The SOLAR lab is devoted to the development of innovative solid-state lasers and amplifiers in the near-infrared (NIR) spectral region from 0.75 to 1.5 µm and their applications in advanced laser sensing technologies such as high-precision atomic and molecular spectroscopy, remote sensing of the atmosphere and optical radars, frequency metrology and astronomical measurements. In particular, solid-state lasers operating in the spectral regions around 0.8 µm, 1 µm, and 1.5 µm are based on crystals doped with transition metals titanium (Ti) and with rare earth ions of ytterbium (Yb) and erbium (Er), whereas optical amplifiers are based on Yb-doped and Er-doped fibers. The research carried out in the SOLAR laboratory has led to the realization of laser sources operating in continuous regime, which have demonstrated exceptional performance in terms of spectral purity, and sources operating in pulsed regime, through the passive mode-locking technique (effect Kerr or via saturable absorbers), which led to the generation of ultra-short laser pulses necessary both for the synthesis of new frequency comb sources in the spectral region from 0.5 to 2 µm and for the creation of innovative spectrometers operating in the THz spectral region ( from 0.5 to 5 THz).
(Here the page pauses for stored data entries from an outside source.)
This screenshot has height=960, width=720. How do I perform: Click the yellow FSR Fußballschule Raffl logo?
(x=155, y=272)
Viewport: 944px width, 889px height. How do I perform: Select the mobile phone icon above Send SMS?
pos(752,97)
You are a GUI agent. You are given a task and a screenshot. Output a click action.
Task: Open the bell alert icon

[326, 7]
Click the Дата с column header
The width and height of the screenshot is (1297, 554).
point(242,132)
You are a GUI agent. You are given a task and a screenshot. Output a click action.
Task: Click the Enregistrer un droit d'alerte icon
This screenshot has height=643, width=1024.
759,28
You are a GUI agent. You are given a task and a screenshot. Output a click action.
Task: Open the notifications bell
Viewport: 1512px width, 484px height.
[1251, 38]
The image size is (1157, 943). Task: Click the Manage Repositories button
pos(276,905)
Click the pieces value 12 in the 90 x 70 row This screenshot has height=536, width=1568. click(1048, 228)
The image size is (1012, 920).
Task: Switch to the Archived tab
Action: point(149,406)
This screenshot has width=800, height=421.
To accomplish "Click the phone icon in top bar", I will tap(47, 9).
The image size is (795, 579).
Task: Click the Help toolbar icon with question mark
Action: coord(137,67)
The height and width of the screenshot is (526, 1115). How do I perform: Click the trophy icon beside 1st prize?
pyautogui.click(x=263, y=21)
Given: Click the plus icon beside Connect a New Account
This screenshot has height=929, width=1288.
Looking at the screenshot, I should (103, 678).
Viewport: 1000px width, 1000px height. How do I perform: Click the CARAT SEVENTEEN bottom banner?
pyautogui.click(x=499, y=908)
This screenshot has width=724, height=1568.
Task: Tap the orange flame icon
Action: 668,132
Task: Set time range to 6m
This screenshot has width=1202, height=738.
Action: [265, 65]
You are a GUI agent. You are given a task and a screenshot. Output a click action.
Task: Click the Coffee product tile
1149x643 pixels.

The activities are specifically aimed at: building a frequency comb in the region between 0.6 and 1.3 µm based on a Yb: CALGO laser system; realization of optical amplifiers in Yb doped fiber capable of generating average output powers up to 100 W at a wavelength of 1030 nm for the generation of coherent X-rays; development of two THz spectrometers based on femtosecond lasers (Ti: sapphire and Yb: CALGO) and photoconductive antennas for the identification of black plastics; development of an ultra-compact Er-glass oscillator in passive mode-locking mode with a repetition frequency greater than 10 GHz for the synthesis of a new frequency comb in the region between 0.5 and 2 µm for the calibration of astronomical spectrometers (astrocomb) .

Equipments

The SOLAR lab is equipped with:

• 100-Hz narrow-linewdth optical standard at 1.5 µm based on frequency-stabilized Er:fiber laser against Ultra-Low-Expansion (ULE) high-finesse resonator
• Single-frequency Non-Planar-Ring-Oscillator (NPRO) Nd:YAG at 1064 nm
• Kerr-lens mode-locked Ti:sapphire laser at 800 nm (250-MHz pulse repetition frequency, 30-fs pulse duration, 0.3-W average output power)
• Mode-locked Yb:CALGO laser at 1045 nm (160-MHz pulse repetition frequency, 70-fs pulse duration, 70-mW average output power)
• Mode-locked Er:fiber laser at 1550 nm (250-MHz pulse repetition frequency, 70-fs pulse duration, 90-mW average output power
• Pump diode lasers in the wavelength range from 460 to 980 nm
• Fast photoconductive antennas for THz generation and detection
• General purpose optical and electrical instrumentations (optical autocorrelators, optical wavemeter, optical and electrical spectrum analyzers, Fabry-Perot interferometers, fast digital sampler with 40 GHz, fast digital oscilloscopes).